Chocolate cake with coca nib sprinkles

Sprinkles and chips
So I’ve been using the nibs as sprinkles for chocolate cake (above), or as an ingredient for biscotti and cookies. Cocoa nibs are funny as, strangely, they’re reminiscent like carob, which, for those of us who remember the 1980s, was another fad food that health foodie types tried to promote as an alternative to chocolate. I like carob, as carob, but as an alternative to chocolate, it just doesn’t cut it.

So if I want a chocolate chip cookie, I have to use chocolate. But my cocoa nib cookies are great – as something distinct. I’m enjoying playing around with a recipe for cookies that uses the technique where you form a cylinder of dough then cut it. This can be called “slice cookies”, or “icebox cookie” (from keeping the dough in the freezer, or fridge). I first encountered it years ago via the Hummingbird Bakery Cookbook, but the ever-informative Alan Davidson, in the Oxford Companion to Food, writes, “The American habit of making rolls of cookie dough and keeping them in the refrigerator or freezer may have come from Germany; the doughs for some German biscuits such as Heidesand are made into rolls and chilled before slicing.”

Crystallized ginger

Crystallised ginger
Adding crystallised ginger was just a hunch I fancied playing with, and I’m pleased with the results. Ideas are rarely new in this day and age – seven billion plus humans, the internet – and I’ve definitely enjoyed ginger and dark chocolate combined before, so that led me to nibs and crystallised ginger, an ingredient I enjoy in steamed puddings and pear cakes.
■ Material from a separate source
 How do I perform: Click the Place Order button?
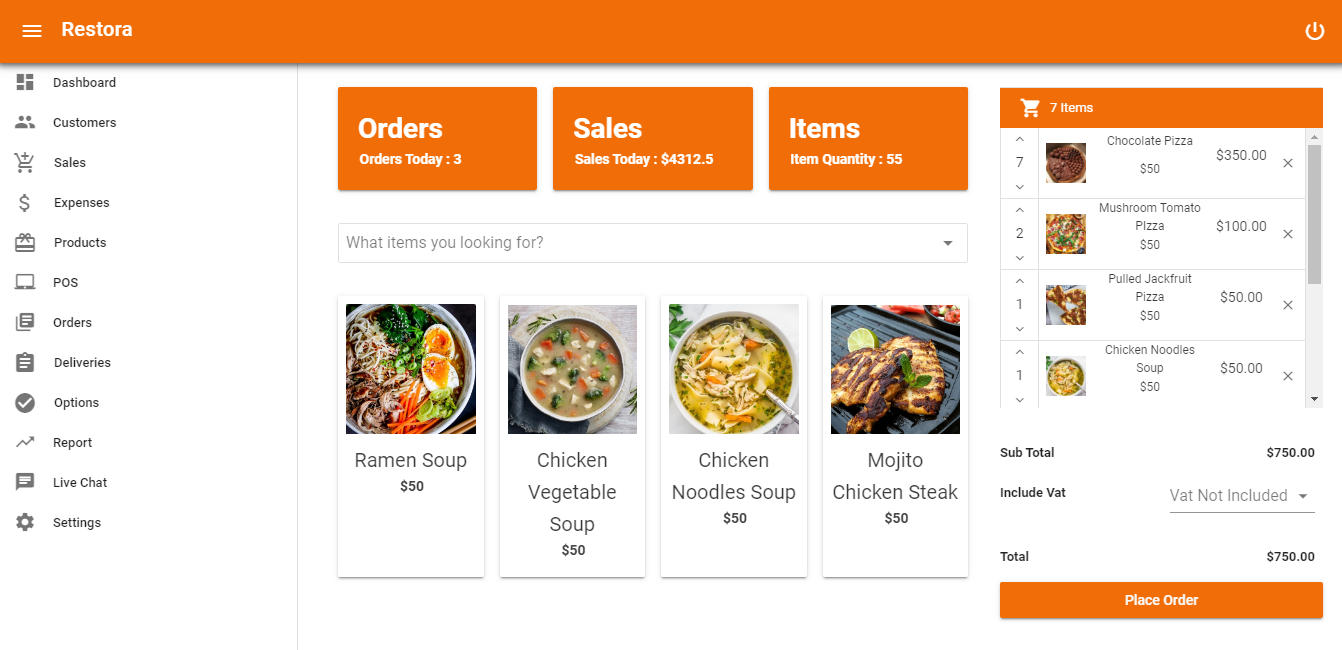[1160, 600]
Ginger is the root of Zingiber officinale, but rather than being dried and powdered, it’s boiled in syrup, rolled in sugar – another name for crystallised ginger is candied ginger. As such, it’s a cousin of things like candied peel or candied angelica (the stems of Angelica archangelica, a somewhat out-of-fashion ingredient).

Recipe

140g plain flour
100g self-raising flour
1 tsp baking powder
1/2 tsp powdered ginger (optional)
1/2 tsp fine sea salt
150g unsalted butter, softened
100g light brown sugar
100g granulated sugar [test with caster also]
1 egg, beaten (at room temperature*)
100g cocoa or cacao nibs
120g crystallized ginger, roughly cut up

1. Sieve together the flours, baking powder and powered ginger – only use the latter if you like the cookies a little bit more gingery. Stir in the salt.
2. In another bowl, cream together in the sugars and butter. Cream until light and fluffy.
3. Add the beaten egg, a little at a time.
4. Add the flour mix to the creamed mix and bring together, adding the nibs and chopped ginger.

Cookie dough

5. Bring the whole mixture to a dough. It should be a little sticky, not too much.

Dough cylinders
6. Form the dough into two cylinders, using slightly floured hands if you find it too sticky.
7. Wrap each cylinder in plastic and put in the fridge, for at least an hour. The cylinders will be fine in your fridge for a day or two, though the dough will dry and become slightly crumblier the longer you leave it. Some say this deepens the flavour, but that’s another discussion.
8. When you’re reading to make the cookies, preheat the oven to 180C.
9. Line a couple of baking sheets with parchment.

Slice the cylinders
10. Cut the cylinders into rounds, about 8mm thick. The mixture may crumble a bit, if it does, just gently squeeze back together. You won’t achieve perfect rounds, due to the nibs and chunks of ginger.
11. Place the rounds on the sheets, leaving some space for expansion between then, about 4-5cm.
12. Bake for about 15-20 minutes, until nicely coloured.
13. Transfer to wire racks to cool.

Cocoa nib and crystallized ginger cookies

 

* Always bake with your eggs at room temperature. I doubt it makes any difference to taste but it does help when beating eggs into a creamed sugar and fat mixture, reducing the chance of curdling. It’s also better when making things that require the egg, or the white, to be whisked, as the warmer egg incorpates air more effectively. Personally, I don’t generally store eggs in the fridge. Eggs have a great storage system already – it’s called a shell. If the egg is off, having it cold won’t make any difference. And, frankly, when was the last time you had an off egg? I’ve encountered them once or twice in my life. Plus, as I bake so much, and like omelettes and whatnot, eggs never last long in my house, so are are generally fresh, usually from these guys.